▶ Extract to read
In addition to the difficulties which lasted during the whole of the war, the winter of Valley-Forge recals others still more painful. At Yorktown, behind the Susquehannah, congress was divided into two factions, which, in spite of their distinction of south and east, did not the less occasion a separation between members of the same state. The deputies substituted their private intrigues for the wishes of the nation. Several impartial men had retired; several states had but one representative, and in some cases not even one. Party spirit was so strong, that three years afterwards congress still felt the effects of it. Any great event, however, would awaken their patriotism; and when Burgoyne declared that his treaty had been broken, means were found to stop the departure of his troops, which everything, even the few provisions for the transports, had foolishly betrayed. But all these divisions failed to produce the greatest of calamities--the loss of the only man capable of conducting the revolution.
Gates was at Yorktown, where he inspired respect by his manners, promises, and European acquirements. Amongst the deputies who united themselves to him, may be numbered the Lees, Virginians, enemies of Washington, and the two Adams. Mifflin, quarter-master-general, aided him with his talents and brilliant eloquence. They required a name to bring forward in the plot, and they selected Conway, who fancied himself the chief of a party. To praise Gates, with a certain portion of the continent and the troops, was a pretext for speaking of themselves. The people attach themselves to prosperous generals, and the commander-in-chief had been unsuccessful. His own character inspired respect and affection; but Greene, Hamilton, Knox, his best friends, were sadly defamed. The Tories fomented these dissensions. The presidency of the war-office, which had been created for Gates, restricted the power of the general. This was not the only inconvenience; a committee from congress arrived at the camp, and the attack of Philadelphia was daringly proposed. The most shrewd people did not believe that Gates was the real object of this intrigue. Though a good officer he had not the power to assert himself. He would have given place to the famous General Lee, then a prisoner of the English, whose first care would have been to have made over to them his friends and all America.
Attached to the general, and still more so to the cause, M. de Lafayette did not hesitate for a moment; and, in spite of the caresses of one party, he remained faithful to the other, whose ruin seemed then impending. He saw and corresponded frequently with the general, and often discused with him his own private situation, and the effect that various meliorations in the army might produce. Having sent for his wife to the camp, the general preserved in his deportment the noble composure which belongs to a strong and virtuous mind. "I have not sought for this place," said he to M. de Lafayette; "if I am displeasing to the nation I will retire; but until then I will oppose all intrigues."

(Recorded data)
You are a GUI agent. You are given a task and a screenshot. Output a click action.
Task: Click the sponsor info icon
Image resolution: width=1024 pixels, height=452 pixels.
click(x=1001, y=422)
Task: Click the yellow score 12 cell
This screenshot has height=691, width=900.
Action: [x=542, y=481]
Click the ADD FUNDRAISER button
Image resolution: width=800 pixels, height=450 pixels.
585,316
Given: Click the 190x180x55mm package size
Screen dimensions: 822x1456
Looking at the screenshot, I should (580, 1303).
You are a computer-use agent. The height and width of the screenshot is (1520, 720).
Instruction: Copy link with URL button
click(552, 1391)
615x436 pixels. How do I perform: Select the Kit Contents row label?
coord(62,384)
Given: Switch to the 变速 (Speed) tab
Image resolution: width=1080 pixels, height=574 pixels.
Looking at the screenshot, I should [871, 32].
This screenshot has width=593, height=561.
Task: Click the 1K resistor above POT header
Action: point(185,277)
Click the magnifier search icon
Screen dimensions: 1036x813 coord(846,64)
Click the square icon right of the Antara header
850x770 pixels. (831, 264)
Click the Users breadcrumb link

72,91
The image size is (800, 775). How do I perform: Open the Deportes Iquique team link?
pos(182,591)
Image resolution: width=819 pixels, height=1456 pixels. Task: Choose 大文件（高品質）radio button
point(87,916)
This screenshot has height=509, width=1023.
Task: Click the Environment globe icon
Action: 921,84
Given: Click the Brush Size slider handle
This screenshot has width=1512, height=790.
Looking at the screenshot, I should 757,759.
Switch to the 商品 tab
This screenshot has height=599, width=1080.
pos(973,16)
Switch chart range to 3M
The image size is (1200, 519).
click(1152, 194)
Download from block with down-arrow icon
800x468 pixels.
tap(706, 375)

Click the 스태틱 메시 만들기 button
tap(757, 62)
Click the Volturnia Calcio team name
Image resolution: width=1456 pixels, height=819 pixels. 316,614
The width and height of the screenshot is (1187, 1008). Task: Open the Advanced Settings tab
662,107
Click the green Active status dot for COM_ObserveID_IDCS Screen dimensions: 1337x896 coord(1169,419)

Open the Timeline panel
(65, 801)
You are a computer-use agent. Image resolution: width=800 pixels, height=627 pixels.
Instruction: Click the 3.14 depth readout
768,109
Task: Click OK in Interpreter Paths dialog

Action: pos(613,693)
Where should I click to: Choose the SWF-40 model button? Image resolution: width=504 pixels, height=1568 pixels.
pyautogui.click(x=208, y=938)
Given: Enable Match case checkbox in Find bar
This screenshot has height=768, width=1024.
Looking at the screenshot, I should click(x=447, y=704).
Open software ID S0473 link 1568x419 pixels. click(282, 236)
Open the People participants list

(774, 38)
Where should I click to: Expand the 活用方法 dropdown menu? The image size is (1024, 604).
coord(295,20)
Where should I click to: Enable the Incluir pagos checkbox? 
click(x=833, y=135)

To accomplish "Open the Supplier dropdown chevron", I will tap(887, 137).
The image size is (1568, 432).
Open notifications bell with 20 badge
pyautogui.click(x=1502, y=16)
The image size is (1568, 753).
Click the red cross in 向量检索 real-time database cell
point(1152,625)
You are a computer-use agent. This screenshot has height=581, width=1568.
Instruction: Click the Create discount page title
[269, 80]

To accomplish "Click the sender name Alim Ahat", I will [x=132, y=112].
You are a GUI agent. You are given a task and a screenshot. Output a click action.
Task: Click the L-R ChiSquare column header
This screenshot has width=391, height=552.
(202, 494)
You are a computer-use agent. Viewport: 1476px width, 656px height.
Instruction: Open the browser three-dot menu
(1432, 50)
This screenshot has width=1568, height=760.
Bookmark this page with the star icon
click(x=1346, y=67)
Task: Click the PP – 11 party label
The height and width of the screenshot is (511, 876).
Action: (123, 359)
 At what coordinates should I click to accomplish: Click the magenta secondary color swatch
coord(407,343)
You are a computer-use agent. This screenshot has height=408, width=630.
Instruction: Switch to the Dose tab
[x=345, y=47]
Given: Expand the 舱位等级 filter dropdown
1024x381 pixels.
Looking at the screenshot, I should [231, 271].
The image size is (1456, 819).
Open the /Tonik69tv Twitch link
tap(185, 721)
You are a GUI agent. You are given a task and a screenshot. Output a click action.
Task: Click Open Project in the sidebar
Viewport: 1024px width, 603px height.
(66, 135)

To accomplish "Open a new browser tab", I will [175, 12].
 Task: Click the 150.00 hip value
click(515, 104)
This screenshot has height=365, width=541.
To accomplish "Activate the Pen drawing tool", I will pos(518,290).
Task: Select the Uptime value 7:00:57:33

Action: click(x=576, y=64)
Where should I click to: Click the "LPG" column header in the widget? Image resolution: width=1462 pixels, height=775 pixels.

▶ Work to do
(A) Check each statement against the Valley Forge passage and answer yes or no, quoting the words that decide it: (i) Congress sat at Yorktown and was split into two factions; (ii) every state had at least one representative in congress; (iii) the Lees were enemies of Washington.
(B) Extend the Valley Forge passage, picking up after its final sentence.

▶ The responses
(A)
(i) Yes: "At Yorktown, behind the Susquehannah, congress was divided into two factions"
(ii) No: "several states had but one representative, and in some cases not even one"
(iii) Yes: "the Lees, Virginians, enemies of Washington"

(B)
(1778.) The 22nd of January, congress resolved that Canada should be entered, and the choice fell upon M. de Lafayette. The Generals Conway and Stark were placed under him. Hoping to intoxicate and govern so young a commander, the war-office, without consulting the commander-in-chief, wrote to him to go and await his further instructions at Albany.~[25] But after having won over by his arguments the committee which congress had sent to the camp, M. de Lafayette hastened to Yorktown, and declared there "that he required circumstantial orders, a statement of the means to be employed, the certainty of not deceiving the Canadians, an augmentation of generals, and rank for several Frenchmen, fully impressed," he added, "with the various duties and advantages they derived from their name; but the first condition he demanded was, not to be made, like Gates, independent of General Washington." At Gates' own house he braved the whole party, and threw them into confusion by making them drink the health of their general.~[26] In congress he was supported by President Laurens, and he obtained all that he demanded. His instructions from the war-office promised that 2500 men should be assembled at Albany, and a large corps of militia at Coos; that he should have two millions in paper money, some hard specie, and, all means supplied for crossing lake Champlain upon the ice, whence, after having burnt the English flotilla, he was to proceed to Montreal, and act there as circumstances might require.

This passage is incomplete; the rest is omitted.